- Born: 6 September 1851 New York City
- Died: December 2, 1925 (aged 74)
- Education: College of the City of New York (1870) University of Heidelberg (Ph.D., 1872)
- Occupation: chemist

= Charles Avery Doremus =

American chemist

Charles Avery Doremus (6 September 1851 in New York City – 2 December 1925 in New York City) was an American chemist.

==Early life and education==
Charles Avery Doremus was the son of chemist and physician Robert Ogden Doremus. He graduated from the College of the City of New York in 1870, and subsequently studied in the universities of Leipzig and Heidelberg, receiving the degree of Ph.D. from Heidelberg in 1872.

== Career ==
In 1877 Doremus became professor of chemistry and toxicology in the medical department of the University at Buffalo, which office he held until 1882, when he became assistant to the chair of chemistry and physics in the College of the City of New York. Meanwhile, he had received the appointments in New York City of lecturer on practical chemistry and toxicology in Bellevue Hospital Medical College, and professor of chemistry in the American Veterinary College. The chemical laboratories in these institutions, excepting Bellevue, were organized under his direction.

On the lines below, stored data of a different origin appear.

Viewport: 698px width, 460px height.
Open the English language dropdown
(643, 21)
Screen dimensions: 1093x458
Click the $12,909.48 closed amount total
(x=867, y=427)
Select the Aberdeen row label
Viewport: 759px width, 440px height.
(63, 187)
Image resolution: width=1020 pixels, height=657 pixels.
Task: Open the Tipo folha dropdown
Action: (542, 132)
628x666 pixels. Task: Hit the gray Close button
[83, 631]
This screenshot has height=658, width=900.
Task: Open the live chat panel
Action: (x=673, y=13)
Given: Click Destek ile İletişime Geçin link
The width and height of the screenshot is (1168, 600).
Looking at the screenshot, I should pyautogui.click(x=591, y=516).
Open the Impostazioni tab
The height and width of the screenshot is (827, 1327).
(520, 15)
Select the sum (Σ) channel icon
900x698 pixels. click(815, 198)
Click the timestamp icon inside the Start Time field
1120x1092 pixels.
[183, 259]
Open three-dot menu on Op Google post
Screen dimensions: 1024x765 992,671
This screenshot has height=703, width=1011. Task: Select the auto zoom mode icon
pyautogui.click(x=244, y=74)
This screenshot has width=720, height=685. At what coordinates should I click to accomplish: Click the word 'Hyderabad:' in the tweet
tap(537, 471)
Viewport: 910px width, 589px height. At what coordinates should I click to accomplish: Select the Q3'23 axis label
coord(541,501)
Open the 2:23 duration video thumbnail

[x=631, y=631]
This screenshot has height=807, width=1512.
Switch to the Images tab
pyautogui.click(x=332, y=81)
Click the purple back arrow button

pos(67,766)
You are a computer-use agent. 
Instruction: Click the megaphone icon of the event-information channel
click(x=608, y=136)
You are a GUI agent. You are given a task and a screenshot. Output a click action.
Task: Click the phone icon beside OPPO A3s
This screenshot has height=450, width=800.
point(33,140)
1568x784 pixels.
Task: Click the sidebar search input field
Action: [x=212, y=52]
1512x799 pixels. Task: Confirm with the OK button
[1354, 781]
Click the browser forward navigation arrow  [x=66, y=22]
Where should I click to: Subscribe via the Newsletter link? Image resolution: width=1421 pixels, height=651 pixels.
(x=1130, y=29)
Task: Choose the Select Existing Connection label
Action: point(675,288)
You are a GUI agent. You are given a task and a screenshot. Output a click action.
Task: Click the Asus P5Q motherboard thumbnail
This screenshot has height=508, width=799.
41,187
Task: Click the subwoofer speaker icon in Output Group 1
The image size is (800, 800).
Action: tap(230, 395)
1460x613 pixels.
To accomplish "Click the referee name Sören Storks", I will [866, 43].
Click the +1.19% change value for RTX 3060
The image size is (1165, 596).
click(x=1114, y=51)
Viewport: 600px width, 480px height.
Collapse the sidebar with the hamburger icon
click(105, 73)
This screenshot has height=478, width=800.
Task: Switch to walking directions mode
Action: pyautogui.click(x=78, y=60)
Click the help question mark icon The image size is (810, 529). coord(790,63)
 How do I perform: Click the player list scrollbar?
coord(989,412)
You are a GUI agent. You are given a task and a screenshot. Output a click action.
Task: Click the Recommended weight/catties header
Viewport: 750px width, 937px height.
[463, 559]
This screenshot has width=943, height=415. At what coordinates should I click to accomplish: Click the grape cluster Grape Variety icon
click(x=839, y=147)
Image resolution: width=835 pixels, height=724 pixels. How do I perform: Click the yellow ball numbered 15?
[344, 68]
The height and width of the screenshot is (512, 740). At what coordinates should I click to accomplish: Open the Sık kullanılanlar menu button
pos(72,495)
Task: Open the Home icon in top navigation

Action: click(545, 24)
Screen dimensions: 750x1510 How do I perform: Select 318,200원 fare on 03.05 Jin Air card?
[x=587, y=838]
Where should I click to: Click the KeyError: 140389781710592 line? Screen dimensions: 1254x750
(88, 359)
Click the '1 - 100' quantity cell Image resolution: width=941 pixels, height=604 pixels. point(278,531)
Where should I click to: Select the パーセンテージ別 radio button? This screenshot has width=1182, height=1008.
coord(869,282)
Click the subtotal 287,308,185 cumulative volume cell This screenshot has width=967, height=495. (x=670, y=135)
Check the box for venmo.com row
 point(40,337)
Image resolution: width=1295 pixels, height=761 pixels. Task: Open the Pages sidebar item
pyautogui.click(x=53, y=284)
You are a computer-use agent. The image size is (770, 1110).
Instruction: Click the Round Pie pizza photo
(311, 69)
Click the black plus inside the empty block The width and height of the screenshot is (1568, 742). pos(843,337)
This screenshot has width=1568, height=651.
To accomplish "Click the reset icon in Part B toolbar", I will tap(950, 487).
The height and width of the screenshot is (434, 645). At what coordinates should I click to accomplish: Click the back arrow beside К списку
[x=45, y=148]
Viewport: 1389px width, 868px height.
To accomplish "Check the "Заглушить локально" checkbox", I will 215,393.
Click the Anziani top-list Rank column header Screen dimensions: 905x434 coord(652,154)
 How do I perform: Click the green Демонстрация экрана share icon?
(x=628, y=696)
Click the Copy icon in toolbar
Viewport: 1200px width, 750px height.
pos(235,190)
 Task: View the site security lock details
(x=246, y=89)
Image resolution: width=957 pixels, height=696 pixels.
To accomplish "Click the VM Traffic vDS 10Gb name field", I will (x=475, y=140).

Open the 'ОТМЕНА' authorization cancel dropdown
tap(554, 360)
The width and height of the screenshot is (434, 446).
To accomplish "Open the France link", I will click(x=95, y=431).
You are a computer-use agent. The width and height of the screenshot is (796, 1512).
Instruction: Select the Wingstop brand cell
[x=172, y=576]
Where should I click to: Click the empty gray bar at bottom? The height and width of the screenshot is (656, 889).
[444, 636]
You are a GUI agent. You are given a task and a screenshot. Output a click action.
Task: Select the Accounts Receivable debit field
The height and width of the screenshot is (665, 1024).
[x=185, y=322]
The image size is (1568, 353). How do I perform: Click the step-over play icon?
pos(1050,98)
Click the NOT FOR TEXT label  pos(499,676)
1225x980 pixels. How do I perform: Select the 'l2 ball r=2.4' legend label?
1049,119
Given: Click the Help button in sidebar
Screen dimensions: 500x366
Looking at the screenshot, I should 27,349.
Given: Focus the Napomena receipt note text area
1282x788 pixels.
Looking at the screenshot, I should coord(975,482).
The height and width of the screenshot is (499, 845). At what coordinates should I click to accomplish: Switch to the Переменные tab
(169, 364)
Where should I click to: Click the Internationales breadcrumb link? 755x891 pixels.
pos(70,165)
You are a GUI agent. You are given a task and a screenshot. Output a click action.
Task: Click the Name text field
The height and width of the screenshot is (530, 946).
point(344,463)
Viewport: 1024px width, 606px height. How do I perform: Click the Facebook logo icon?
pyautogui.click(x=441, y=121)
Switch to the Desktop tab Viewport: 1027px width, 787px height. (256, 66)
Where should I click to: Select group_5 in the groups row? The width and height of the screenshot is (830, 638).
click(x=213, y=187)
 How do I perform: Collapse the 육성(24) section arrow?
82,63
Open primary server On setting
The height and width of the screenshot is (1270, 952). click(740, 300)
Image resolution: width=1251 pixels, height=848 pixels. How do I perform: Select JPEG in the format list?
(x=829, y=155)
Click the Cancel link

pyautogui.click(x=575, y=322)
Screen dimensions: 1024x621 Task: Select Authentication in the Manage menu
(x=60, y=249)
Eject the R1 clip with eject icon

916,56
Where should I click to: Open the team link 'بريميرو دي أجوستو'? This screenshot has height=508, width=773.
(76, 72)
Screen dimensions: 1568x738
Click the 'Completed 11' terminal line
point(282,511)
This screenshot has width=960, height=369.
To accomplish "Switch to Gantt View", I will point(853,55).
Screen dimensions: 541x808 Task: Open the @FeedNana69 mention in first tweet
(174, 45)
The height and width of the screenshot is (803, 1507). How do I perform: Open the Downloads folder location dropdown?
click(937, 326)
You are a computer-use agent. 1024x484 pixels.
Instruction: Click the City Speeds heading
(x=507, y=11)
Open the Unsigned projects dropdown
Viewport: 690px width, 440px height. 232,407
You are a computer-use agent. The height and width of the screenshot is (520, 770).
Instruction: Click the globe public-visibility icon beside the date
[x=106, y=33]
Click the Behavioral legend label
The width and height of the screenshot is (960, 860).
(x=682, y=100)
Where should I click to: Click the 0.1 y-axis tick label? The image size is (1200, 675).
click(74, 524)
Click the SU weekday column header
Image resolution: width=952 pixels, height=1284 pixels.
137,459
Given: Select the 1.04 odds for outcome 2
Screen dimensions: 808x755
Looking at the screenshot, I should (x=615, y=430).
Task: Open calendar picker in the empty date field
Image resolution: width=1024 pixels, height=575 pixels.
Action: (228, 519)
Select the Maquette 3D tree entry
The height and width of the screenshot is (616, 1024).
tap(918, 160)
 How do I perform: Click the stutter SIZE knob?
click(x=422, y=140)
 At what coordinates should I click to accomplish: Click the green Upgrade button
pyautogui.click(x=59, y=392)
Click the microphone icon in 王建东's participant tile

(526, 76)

Doremus made a specialty of medical chemistry and toxicology, and was frequently called into courts as an expert in such matters. He was chemist to the Medico-Legal Society, and a member of the chemical societies of Berlin, Paris, and New York City, and for some time edited the journal of the latter society. He wrote frequent papers on sanitary chemistry and methods of analysis, which appeared in the proceedings of the societies to which he belonged, and he is the author of a “Report on Photography,” contributed to the U. S. government reports on the Exhibition held in Vienna in 1873.

He was a holder of patents for a process for softening water, for a gas furnace, for producing hydrofluoric acid, for extracting alumina from clay and for the extraction of potash from feldspar.

== Personal life ==
Doremus married playwright Elizabeth Johnson Ward in 1880, in Washington, D.C. They had two sons who died in infancy, and a daughter, Katherine. Doremus died in 1925, aged 74 years, in New York.